Fronting on insurance cover
Car insurance can be a costly business after doing all your lessons to pass your test, but the reason for that is young drivers are statistically a bad risk when starting out driving. However, your parents – as an older, more experienced driver – are statistically a much lower risk, which is why their insurance costs are much lower.
Families with newly qualified drivers have embraced this in attempting to reduce insurance costs for their children by fronting for their children’s first policy. This is when a young driver is put onto a parent’s insurance policy as a named driver, when they’re actually very much the main driver of the policy. In most cases, the parent never even gets behind the wheel of their son or daughter’s car.
Doing this might save you some cash, but the downside is you’ll never build up your own no-claims discount, which ultimately allows you to reduce your insurance costs over time. Also, if you have a crash, your parent will lose their no-claims discount, even though they may never have had the accident that you have to claim against. The main reason for not doing it though is because it’s an offence to do so.

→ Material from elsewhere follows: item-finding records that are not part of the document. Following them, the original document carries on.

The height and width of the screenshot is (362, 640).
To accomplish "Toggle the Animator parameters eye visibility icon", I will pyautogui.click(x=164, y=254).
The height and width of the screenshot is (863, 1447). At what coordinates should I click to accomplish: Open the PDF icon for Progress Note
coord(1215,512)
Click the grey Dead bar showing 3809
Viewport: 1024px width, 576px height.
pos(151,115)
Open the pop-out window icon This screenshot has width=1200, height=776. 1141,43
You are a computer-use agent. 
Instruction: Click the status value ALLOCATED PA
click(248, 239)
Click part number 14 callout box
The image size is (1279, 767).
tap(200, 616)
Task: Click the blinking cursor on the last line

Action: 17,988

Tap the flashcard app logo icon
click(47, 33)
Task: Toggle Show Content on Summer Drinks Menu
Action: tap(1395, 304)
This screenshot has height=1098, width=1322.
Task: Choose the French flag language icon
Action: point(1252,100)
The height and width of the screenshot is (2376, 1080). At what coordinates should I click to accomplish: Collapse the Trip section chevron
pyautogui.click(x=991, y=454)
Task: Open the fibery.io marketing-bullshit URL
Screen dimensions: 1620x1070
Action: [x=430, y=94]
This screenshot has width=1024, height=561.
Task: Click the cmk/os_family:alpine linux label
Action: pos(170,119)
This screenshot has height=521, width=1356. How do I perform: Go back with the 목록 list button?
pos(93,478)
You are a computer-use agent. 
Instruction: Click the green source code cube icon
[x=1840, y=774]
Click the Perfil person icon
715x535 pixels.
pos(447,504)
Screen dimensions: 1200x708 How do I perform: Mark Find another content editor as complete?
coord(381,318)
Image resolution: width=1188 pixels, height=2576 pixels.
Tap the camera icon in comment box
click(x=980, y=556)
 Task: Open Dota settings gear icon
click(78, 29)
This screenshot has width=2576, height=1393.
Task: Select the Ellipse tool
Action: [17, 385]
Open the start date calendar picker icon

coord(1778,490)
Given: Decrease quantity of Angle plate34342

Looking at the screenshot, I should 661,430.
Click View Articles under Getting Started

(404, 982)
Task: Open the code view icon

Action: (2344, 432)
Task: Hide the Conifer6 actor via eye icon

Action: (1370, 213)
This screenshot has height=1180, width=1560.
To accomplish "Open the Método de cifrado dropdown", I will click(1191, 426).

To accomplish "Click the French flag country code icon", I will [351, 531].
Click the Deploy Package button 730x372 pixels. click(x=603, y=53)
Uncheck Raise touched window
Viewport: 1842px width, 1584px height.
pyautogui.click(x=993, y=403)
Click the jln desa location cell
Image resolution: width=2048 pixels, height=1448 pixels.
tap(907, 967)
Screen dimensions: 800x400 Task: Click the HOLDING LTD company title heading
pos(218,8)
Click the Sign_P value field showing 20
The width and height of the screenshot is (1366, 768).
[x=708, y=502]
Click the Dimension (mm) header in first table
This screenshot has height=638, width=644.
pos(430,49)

Hiding behind your parent’s name on the policy is classed as fraud; you’re making a false declaration to your insurance company, and if you get found out your insurer can charge a penalty or cancel the policy thereafter. After this, getting fresh cover could be very costly if not impossible if you become blacklisted by insurance companies.
Yes, buying insurance as a young driver is painfully expensive, but sadly it’s also necessary – unless you genuinely do share a car with a parent, and they’re the main driver. A much better idea is to take out a telematics-based policy in your own name. Then you should see the costs drop year on year very quickly – as long as you drive safely.